## O que se pede
Pode reescrever todas estas linhas trocando "Where should I click to" por "Where do I tap to", sem alterar mais nada e sem incluir as imagens na resposta?

______________________________

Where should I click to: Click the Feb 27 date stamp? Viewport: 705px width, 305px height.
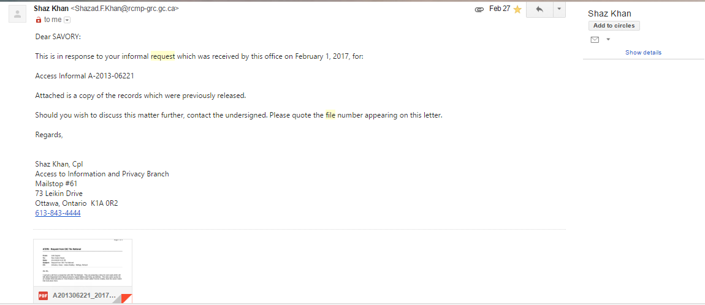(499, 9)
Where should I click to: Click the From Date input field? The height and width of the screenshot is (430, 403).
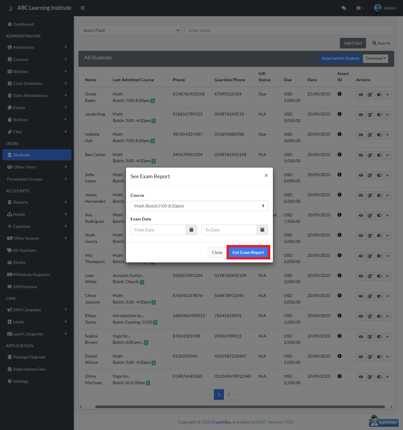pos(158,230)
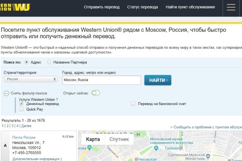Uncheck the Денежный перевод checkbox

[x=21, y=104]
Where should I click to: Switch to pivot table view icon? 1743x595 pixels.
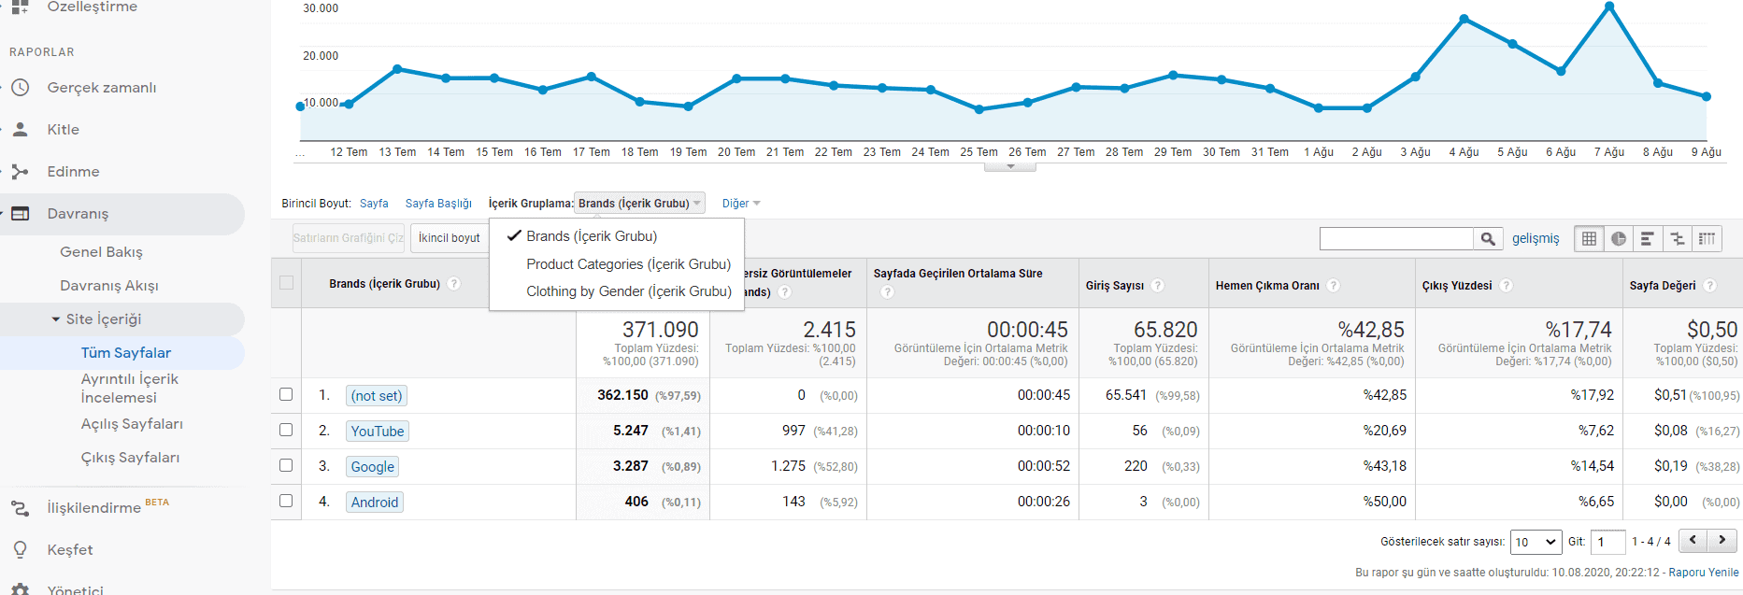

______________________________

## Resposta escrita
Where do I tap to: Click the Feb 27 date stamp? Viewport: 705px width, 305px height.
(499, 9)
Where do I tap to: Click the From Date input field? The height and width of the screenshot is (430, 403).
pos(158,230)
Uncheck the Денежный перевод checkbox

[x=21, y=104]
Where do I tap to: Switch to pivot table view icon? 1743x595 pixels.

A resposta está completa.